## Problem statement:
Gather every line in the items below that contains the word "Toggle".

(Rows of pointing data)
<<<<
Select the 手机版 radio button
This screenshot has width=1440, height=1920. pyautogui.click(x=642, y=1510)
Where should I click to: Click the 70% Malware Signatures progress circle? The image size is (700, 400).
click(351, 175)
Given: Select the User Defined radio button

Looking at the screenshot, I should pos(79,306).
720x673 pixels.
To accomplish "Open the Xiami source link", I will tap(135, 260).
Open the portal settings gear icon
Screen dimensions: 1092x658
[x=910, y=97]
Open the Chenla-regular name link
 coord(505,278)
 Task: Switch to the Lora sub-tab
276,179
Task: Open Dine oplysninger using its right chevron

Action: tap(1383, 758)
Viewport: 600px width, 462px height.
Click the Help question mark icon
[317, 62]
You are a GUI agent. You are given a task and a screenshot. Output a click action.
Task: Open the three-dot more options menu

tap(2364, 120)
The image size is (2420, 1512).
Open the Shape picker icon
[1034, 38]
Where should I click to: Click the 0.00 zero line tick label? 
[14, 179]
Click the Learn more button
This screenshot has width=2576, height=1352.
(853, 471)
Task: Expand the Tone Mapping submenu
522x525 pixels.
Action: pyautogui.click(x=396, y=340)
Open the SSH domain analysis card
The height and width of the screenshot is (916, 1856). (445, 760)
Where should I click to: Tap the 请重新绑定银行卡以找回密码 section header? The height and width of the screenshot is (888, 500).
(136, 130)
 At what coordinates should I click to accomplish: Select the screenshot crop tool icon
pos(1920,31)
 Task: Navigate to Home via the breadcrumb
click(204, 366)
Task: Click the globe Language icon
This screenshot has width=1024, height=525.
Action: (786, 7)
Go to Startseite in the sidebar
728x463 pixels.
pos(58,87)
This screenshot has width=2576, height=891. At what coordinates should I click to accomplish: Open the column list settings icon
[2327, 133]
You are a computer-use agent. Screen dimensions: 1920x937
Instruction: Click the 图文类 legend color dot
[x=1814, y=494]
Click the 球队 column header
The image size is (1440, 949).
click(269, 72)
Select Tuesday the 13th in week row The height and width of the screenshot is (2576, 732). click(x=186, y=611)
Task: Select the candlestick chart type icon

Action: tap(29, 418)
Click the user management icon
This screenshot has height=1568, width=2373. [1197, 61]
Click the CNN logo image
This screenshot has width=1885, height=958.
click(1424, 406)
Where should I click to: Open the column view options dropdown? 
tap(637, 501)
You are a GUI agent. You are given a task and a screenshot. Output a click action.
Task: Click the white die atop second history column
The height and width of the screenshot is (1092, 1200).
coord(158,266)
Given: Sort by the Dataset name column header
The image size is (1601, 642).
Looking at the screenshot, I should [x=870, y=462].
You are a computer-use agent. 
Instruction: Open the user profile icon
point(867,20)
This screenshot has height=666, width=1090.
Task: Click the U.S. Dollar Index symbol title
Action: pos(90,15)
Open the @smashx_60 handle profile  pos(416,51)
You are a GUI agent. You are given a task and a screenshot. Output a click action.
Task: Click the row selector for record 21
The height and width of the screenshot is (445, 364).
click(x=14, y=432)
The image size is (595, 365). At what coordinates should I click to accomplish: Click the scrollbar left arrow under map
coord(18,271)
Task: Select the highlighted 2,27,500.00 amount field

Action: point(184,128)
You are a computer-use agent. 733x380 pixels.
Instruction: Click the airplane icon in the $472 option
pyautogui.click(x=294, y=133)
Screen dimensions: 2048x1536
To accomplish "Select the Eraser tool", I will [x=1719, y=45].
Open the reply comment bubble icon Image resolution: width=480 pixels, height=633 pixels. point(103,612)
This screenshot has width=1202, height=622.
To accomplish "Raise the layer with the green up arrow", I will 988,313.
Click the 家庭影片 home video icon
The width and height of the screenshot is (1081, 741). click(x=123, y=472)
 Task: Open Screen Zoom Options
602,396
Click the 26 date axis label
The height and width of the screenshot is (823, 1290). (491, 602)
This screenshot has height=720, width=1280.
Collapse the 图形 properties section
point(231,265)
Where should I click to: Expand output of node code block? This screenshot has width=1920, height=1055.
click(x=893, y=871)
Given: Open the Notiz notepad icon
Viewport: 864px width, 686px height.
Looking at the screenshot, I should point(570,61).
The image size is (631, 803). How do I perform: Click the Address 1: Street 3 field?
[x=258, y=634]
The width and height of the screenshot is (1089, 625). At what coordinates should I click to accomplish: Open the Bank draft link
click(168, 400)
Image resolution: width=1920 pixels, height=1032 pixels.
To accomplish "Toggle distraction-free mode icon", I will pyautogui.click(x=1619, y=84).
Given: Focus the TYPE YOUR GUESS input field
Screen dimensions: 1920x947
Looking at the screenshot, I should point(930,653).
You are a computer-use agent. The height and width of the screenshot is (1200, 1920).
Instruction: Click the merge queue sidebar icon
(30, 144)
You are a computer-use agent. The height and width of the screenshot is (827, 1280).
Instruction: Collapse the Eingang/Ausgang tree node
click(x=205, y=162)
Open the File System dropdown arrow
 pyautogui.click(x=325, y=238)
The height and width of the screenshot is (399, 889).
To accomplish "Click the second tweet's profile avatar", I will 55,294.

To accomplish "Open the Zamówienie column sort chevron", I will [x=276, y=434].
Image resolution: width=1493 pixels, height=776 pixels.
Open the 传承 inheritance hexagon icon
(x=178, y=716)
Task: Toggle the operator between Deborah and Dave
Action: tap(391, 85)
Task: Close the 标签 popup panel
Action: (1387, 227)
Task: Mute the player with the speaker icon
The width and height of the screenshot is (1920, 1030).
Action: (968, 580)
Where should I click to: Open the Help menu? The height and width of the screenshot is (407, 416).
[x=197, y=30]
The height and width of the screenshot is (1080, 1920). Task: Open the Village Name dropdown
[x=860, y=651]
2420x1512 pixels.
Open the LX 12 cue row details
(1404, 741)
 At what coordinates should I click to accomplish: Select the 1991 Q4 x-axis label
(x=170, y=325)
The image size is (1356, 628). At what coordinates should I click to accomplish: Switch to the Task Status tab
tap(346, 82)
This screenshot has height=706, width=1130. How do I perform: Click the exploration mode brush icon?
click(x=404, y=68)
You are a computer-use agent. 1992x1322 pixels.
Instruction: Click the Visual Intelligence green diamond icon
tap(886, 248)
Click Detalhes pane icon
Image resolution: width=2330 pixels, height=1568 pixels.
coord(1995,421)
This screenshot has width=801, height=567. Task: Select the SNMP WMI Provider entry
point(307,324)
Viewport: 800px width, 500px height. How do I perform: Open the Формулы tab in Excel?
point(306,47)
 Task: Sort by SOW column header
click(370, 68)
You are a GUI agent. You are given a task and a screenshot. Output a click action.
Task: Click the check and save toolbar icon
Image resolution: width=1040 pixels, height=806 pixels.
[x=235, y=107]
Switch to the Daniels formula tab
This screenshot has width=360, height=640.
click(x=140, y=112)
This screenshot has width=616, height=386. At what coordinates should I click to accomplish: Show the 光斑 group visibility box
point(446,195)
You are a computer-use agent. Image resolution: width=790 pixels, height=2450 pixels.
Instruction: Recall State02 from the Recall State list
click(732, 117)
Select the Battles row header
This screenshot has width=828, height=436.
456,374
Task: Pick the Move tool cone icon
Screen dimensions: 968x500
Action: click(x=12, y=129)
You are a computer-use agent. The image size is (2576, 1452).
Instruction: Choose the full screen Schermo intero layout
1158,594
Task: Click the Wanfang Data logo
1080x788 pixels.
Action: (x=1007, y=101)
>>>>
## Result of the exercise:
To accomplish "Toggle distraction-free mode icon", I will pyautogui.click(x=1619, y=84).
Task: Toggle the operator between Deborah and Dave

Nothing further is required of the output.